Obviously this is going to mean huge taxes.  There's no way it can end any other way.

The funny thing, when I tell people here that the high earners in England pay 40%, they balk.  Now that I've perused the tax system; their high earners pay 40% too!  Of course VAT here is 5%, not 20%.  Of course, they don't pay taxes on breathing, we do.  Of course ancillary taxes in England are massive, whereas they're moderate here.  I guess no one here earns any money (hence why no one has ever seen the 40% tax, and why the extra taxes are so small (they'll never get any money out of them if no one buys anything!)).

Poor Bastards.

Thursday 26 January 2012

Bacon

So holy moly, I've forgotten what tea tastes like.

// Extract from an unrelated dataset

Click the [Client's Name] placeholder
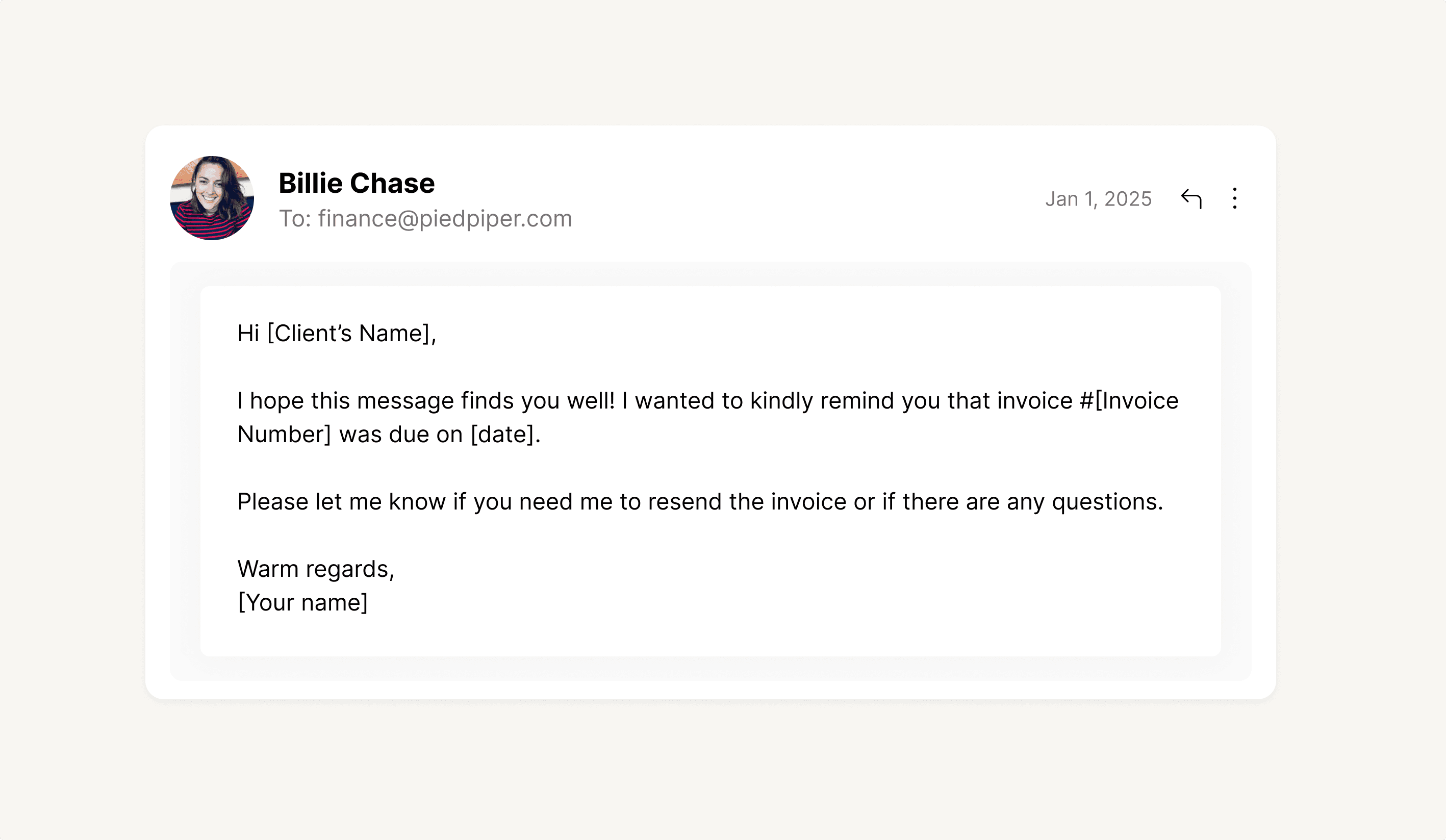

Mum sent me some English tea as I requested a filling breakfast one day.  Everyone knows that a filling breakfast requires tea, which you cannot find in Japan.  Of course you can find the green variety, but that simply doesn't cut it with a real breakfast.

The upshot is that I tried some tea for the first time in an age, and didn't like it.  I had to drink five or six cups to get the taste back, which I find peculiar.  You'll be happy to know I did eventually get the taste back, through much grimacing.

In other news, I found a few pictures as an extension to the previous post:





As someone commented, the person who took this photo really didn't like the kid.

On the flip-side however, I assume the commentator expects that child to belong to the photographer.  If I saw a random child doing that, I would probably stick starburst up its nose and take more pictures.  The nose of the pig, not the child.  Although that would probably be funny too.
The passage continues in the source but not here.